Brooklyn in Exile at Treefort, Idaho’s Very Own SXSW-in-Waiting
The city that birthed indie titans Built to Spill has a dense collection of rock clubs to choose from for a metropolis of just over 200,000 souls, fertile ground for founders Lori Shandro and Eric Gilbert, a member of the Idaho math-rock outfit Finn Riggins, to hold a sizable music confab. Treefort has grown since its 2011 inception into a sprawling event, the largest of its kind in the Pacific Northwest, that plays host to over four hundred bands in venues that range from old Shriners halls and punk clubs to converted burrito joints and motel parking lots. Treefort manages to totally saturate this small city when it blows into town. Its rustic, summer camp-themed iconography was pretty much everywhere you looked.

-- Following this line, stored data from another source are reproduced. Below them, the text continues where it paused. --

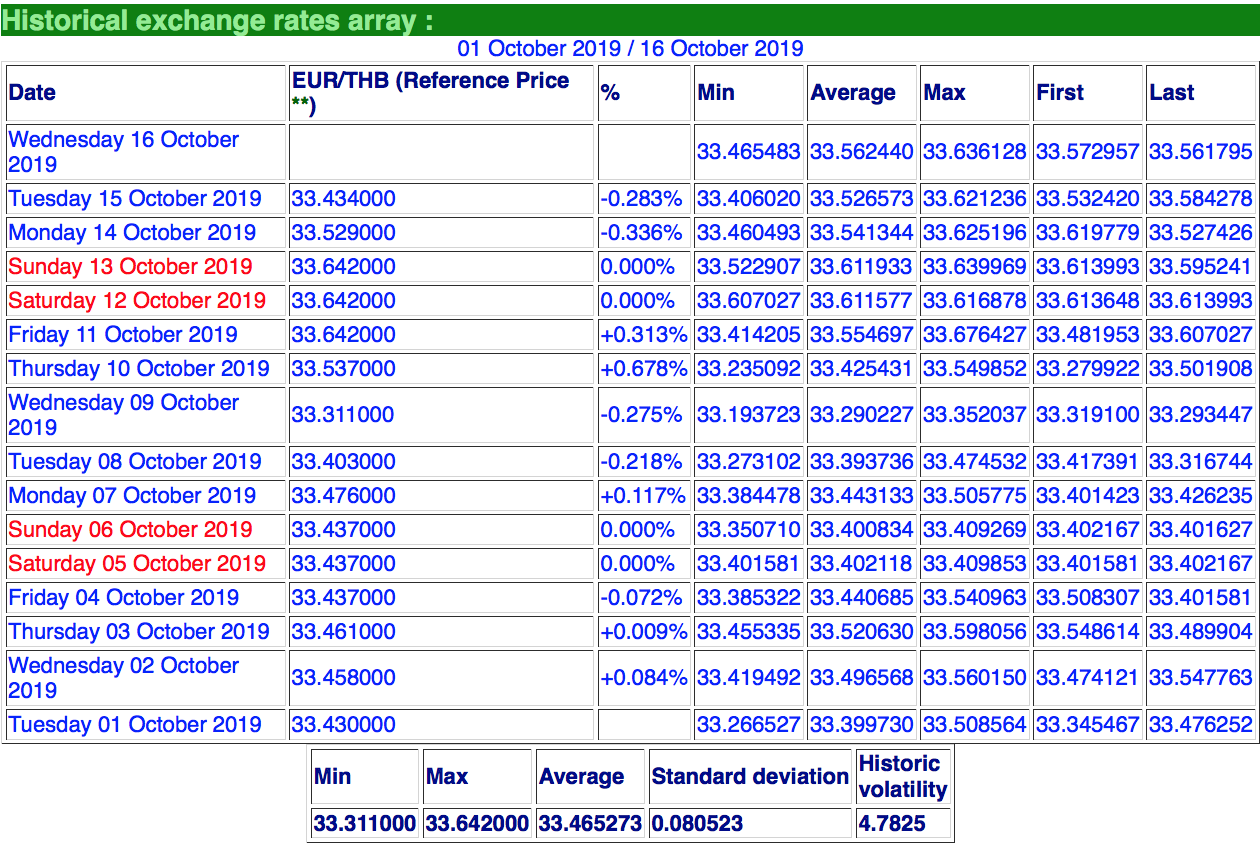Click the Standard deviation value 0.080523

(x=697, y=824)
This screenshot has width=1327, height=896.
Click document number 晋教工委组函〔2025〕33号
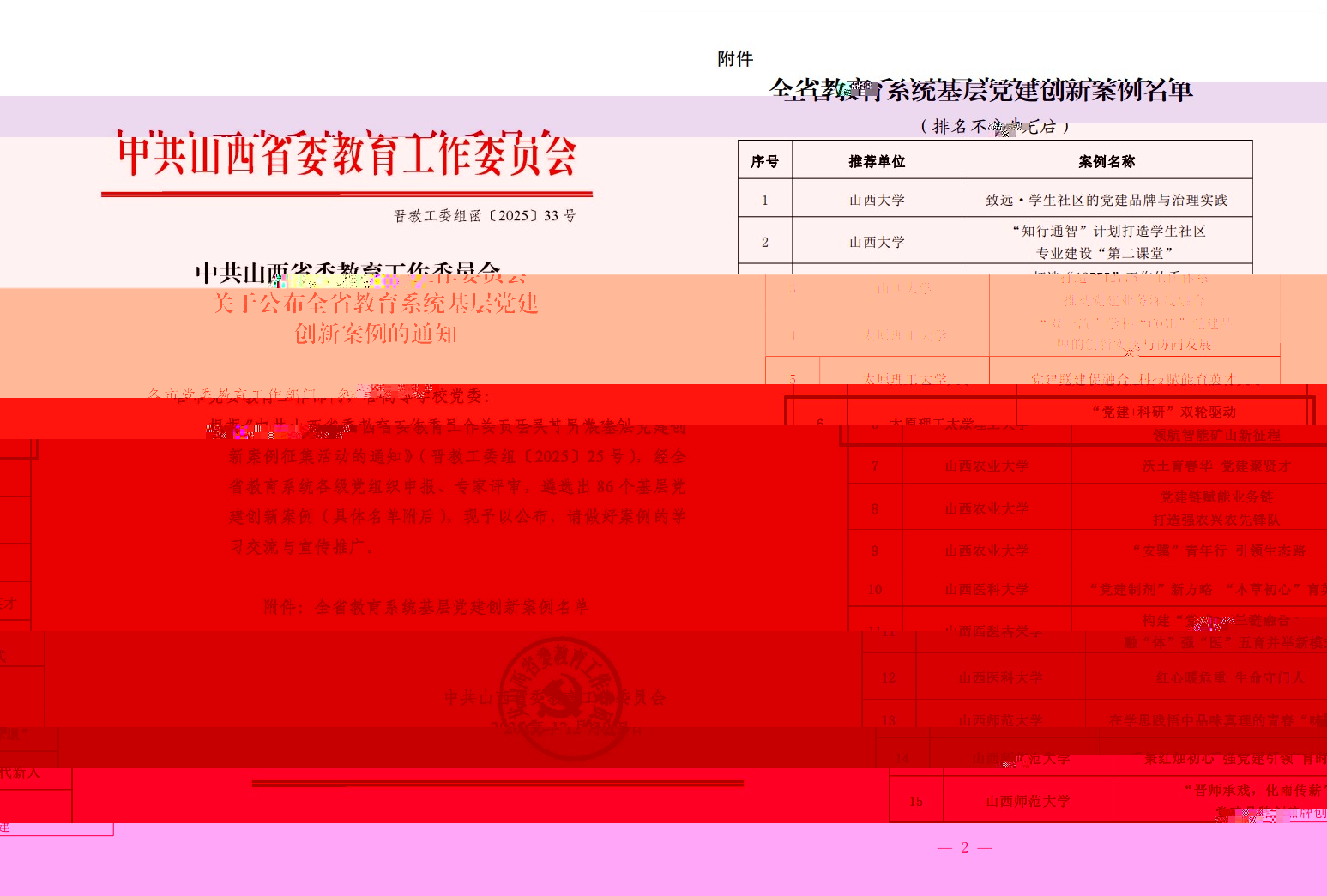tap(485, 216)
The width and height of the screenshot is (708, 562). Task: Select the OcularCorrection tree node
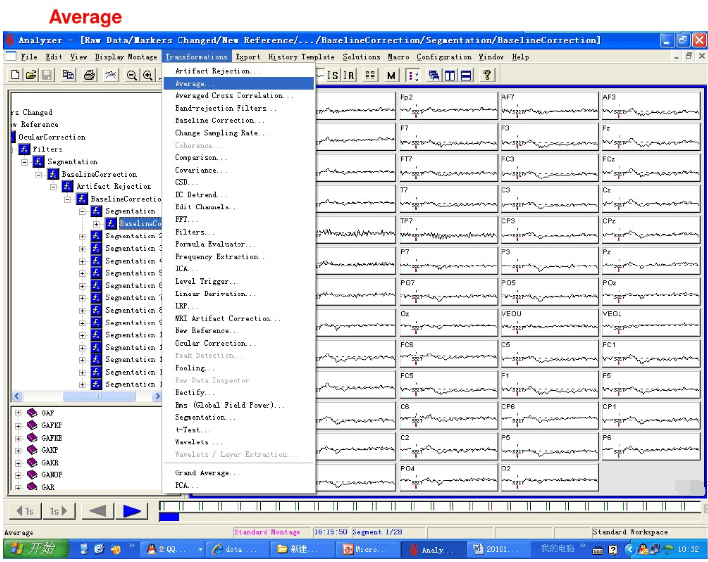(52, 137)
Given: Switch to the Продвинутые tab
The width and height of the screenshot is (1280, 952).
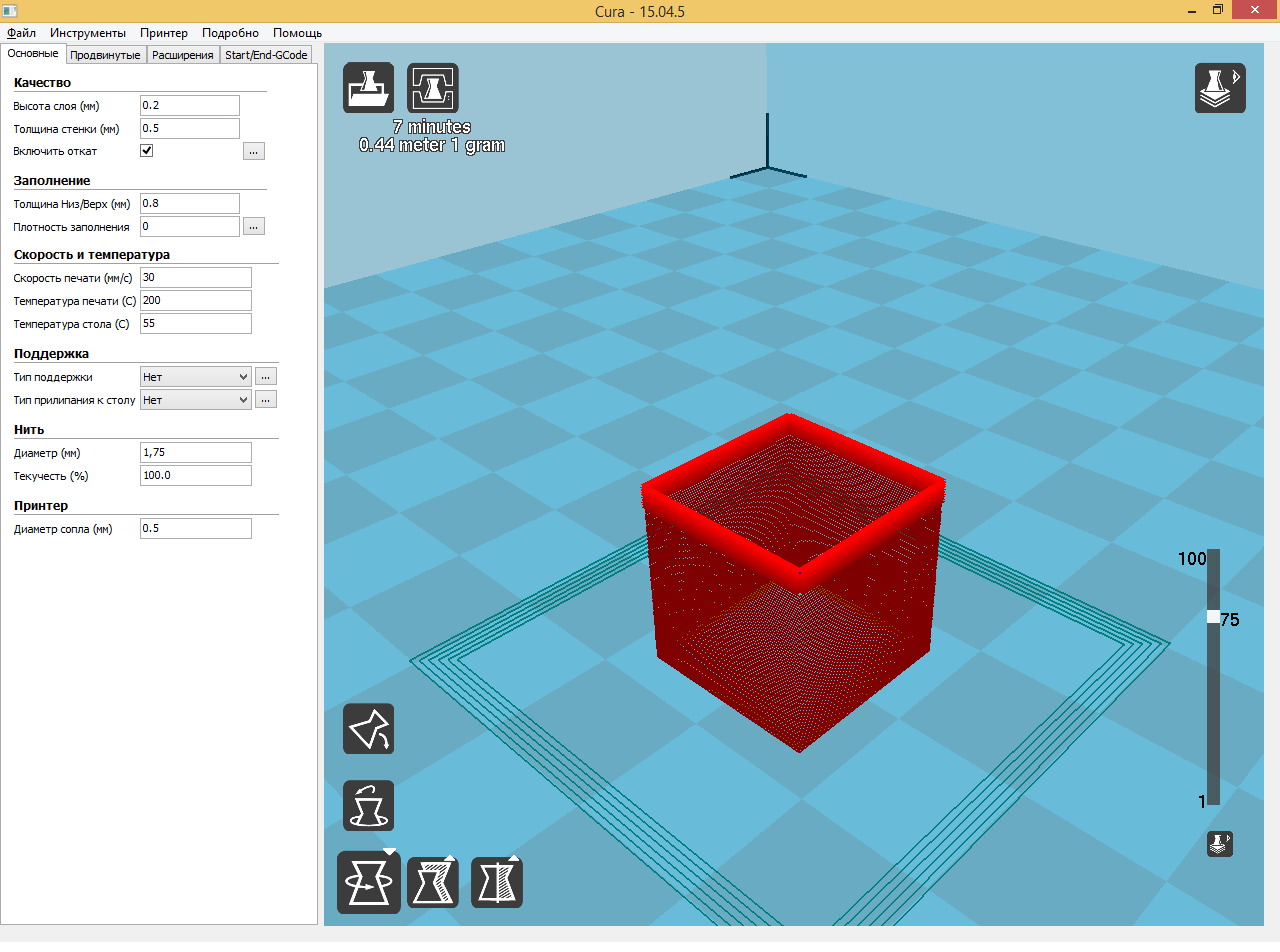Looking at the screenshot, I should (x=105, y=55).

Although Canadian singer-songwriter Mac DeMarco and North Carolina crooner Angel Olsen are less well-known than those receiving top billing at previous editions, the depth of festival’s programming was on display in a more profound way than ever before. Treefort isn’t just a musical endeavor. It also encompasses a host of satellite “forts,” from its outdoor beer festival Alefort to its parallel comedy and film festivals, Comedyfort and Filmfort. Yogafort invites hungover attendees to find their center again in rigorous morning group sessions while StrengthFort provides a forum and competition for some of the region’s most physically powerful individuals. Storyfort hosts readings, spoken word performances and panels on self-publishing.
Above and below: Psychic Twin, by Jessica Ferguson/courtesy Treefort.
From Denver-based hip-hop act Wheelchair Sports Camp, which features the queer, disabled, 3’ 6” and irrepressibly fierce MC Kalyn Heffernan, to London-based rapper/playwright/spoken word artist Kate Tempest, who graced the main stage on the festival’s final afternoon for one of her typically fascinating, hybrid-filled sets, powerful and unusual female vocalists were hard to avoid, even in spaces that normally aren’t particularly hospitable to women. In the El Korah Shrine, where white men have for over a hundred years donned fezzes and pretended that their brotherhood has something to do with Egypt (to the bafflement and mild horror of an Egyptian-American friend who joined her filmmaker boyfriend for the trip), Brooklyn synthpop duo Psychic Twin unleashed an appropriately airy, glam-tinged set on the final night. Most memorably however, Saturday evening the Pollo Rey, a soon-to-close downtown Mexican restaurant, was converted into a club for a set by Shana Falana, expert ex-Brooklynite shoegazers who have ventured up to Kingston, NY to escape the exorbitant rents and concrete inertia. Their set, comprised mostly of songs from their aptly titled fall 2016 album Here Comes the Wave, was the least attended I went to all week, and the most memorable.